Non conosco i minimi dettagli, ma in pratica sui vari PC gira un server (distccd) che accetta i "lavori" di compilazione (che sono semplicemente i file C preprocessati), li passa al compilatore locale e restituisce i file oggetto al client.

Il client deve quindi preoccuparsi solo di organizzare il lavoro, passarlo ai distcc-server e raccogliere il frutto dei loro cicli di clock  :Smile: 

----------

## hardskinone

 *z3n0 wrote:*   

> 
> 
> anche io ero orientato a gentoo ma ho scoperto che c'è una distro dedicata server e che la usa un tipo proprio su una 5000 
> 
> la distro si chiama CONTRIBS, ma x info ti posso mandare ad una guida che pero non è ancora completa.
> ...

 

Io conosco anche Clarkconnect, una soluzione analoga a Contribs.

----------

## z3n0

cmq io provo la contribs entro meta sett prox e vi fo sapere  :Wink: 

----------

## cagnaluia

huu.. bene.. 

si.. ma slitta tutto per la prox settimana.. sono senza cavetto mashio maschio ATX.. per collegare l'alimentatore silent alla mobo.

In più, l'EPIA sembra nn accendersi.. (con altro alimentatore standard).. devo farmela sostituire.. grrr...

----------

## z3n0

ma xkè non compri un case mini-itx?

fai attenzione a non romperla con altri alimentatori!

----------

## cagnaluia

 *z3n0 wrote:*   

> ma xkè non compri un case mini-itx?
> 
> fai attenzione a non romperla con altri alimentatori!

 

nono.. l'alimentatore è perfetto.. sono quelli da portatile diciamo, di 60Watt. perfetti.. gia provati su una 10ina di epia5000.

Il case.. nn ne trovo di bellini ed economici... costano un fottio... sapresti indicarmi un sitino.. anche estero.

----------

## z3n0

ecco x te uno che sembra carino e poco costoso..altrimenti ce ne sono altri sempre in questo sito..

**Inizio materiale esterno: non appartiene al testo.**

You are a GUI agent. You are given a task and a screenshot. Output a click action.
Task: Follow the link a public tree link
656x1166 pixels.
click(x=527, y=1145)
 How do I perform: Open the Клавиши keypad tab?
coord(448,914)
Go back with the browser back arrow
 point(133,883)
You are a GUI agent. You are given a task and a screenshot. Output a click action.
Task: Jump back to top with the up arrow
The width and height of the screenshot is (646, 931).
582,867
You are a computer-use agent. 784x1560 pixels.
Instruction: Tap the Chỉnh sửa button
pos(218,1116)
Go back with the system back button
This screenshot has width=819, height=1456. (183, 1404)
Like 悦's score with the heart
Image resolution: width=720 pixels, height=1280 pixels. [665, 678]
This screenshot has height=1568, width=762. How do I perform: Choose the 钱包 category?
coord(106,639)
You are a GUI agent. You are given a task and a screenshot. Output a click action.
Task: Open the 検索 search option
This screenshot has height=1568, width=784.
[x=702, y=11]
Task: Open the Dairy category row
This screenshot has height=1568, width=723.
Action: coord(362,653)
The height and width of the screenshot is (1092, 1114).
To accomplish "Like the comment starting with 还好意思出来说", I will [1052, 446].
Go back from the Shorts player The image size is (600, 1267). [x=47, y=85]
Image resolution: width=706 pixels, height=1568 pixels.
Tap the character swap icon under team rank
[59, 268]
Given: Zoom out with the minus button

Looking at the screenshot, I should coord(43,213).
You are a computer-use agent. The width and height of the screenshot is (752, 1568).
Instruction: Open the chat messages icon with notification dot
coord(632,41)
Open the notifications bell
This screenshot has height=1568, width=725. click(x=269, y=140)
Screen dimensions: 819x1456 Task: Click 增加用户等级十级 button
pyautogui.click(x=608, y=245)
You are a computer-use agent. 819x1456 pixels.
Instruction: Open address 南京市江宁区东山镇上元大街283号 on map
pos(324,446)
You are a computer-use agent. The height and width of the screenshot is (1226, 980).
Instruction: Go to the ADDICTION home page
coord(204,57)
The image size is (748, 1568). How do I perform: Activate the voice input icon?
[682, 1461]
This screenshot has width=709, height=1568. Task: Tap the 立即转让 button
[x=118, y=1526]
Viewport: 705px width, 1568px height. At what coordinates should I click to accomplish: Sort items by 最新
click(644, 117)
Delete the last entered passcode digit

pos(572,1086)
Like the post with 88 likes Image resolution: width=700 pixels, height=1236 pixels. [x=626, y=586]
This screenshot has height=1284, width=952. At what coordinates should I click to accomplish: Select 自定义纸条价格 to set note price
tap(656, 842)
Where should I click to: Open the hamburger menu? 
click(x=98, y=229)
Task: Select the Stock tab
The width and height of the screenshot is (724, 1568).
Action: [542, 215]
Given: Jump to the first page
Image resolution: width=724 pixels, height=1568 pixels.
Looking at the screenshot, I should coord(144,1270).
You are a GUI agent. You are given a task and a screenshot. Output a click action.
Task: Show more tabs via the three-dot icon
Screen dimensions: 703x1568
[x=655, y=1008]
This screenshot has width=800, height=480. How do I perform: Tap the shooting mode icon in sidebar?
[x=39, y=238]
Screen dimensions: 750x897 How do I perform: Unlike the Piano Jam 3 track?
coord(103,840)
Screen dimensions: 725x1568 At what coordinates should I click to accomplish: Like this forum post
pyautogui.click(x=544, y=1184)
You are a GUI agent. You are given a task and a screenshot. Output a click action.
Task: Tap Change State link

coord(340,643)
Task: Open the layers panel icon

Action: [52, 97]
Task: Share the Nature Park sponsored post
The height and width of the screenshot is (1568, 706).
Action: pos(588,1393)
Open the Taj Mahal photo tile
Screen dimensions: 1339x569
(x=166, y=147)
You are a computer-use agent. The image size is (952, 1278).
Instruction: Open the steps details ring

tiè: http://www.itxshop.net/catalog/product_info.php?cPath=30&products_id=100

 :Wink: 

----------

## Tiro

che alimentatore utilizzate per le epia...?sto decidendo se comprare o no un alimentatore fanless da 200 W, di quelli piccoli specifici per epia ma ho sentito voci poco rassicuranti. Pare che non siano molto affidabili...

----------

## !equilibrium

attenzione, il progetto epia-wiki è parecchio vecchiotto e in buona parte deprecato (le ultime news risalgono ad un anno fa circa, e i documenti a 2 anni fa);

buona parte del software citato in quel wiki si trova già in portage o incluso in determinati software, il resto è stato abbandonato e quindi inutilizzabile o incompleto, le patch da applicare al kernel sono deprecate perchè già incluse, le CFLAGS per le gcc sono tutte sballate... quindi attenzione, poi ognuno è libero di fare quello vuole  :Wink: 

per news più aggiornate leggeti questo thread:

https://forums.gentoo.org/viewtopic-t-194273-highlight-ezra.html

----------

## xlyz

se volete stare fanless date un occhiata agli ultimi amd a 90 nm

sono molto freddi e performano molto meglio  :Cool: 

(da undercloccare e undervoltare, ovviamente)

----------

## cagnaluia

infine ho preso questo

http://www.itxshop.net/catalog/product_info.php?cPath=30&products_id=98

e ho fatto sostituito la EPIA con un altra... finesettimana mi metterò ad installare..byez

----------

## Cazzantonio

 *xlyz wrote:*   

> se volete stare fanless date un occhiata agli ultimi amd a 90 nm

 

Dubito che un amd sottocloccato possa avere consumi paragonabili ad un processore via  :Confused: 

@cagnaluia

quando ci installerai gentoo postaci un po' di tempi di compilazione di qualche pacchetto significativo (con la versione ovviamente)... tanto per farsi un'idea  :Wink:   :Smile: 

----------

## xlyz

 *Cazzantonio wrote:*   

> Dubito che un amd sottocloccato possa avere consumi paragonabili ad un processore via  

 

un amd a 1Ghz  va con 22w, che è più di un epia, ma abbastanza poco da poterlo usare fanless (e avere una fpu decente e la possibilità, se serve, di pomparlo alla sua velocità normale)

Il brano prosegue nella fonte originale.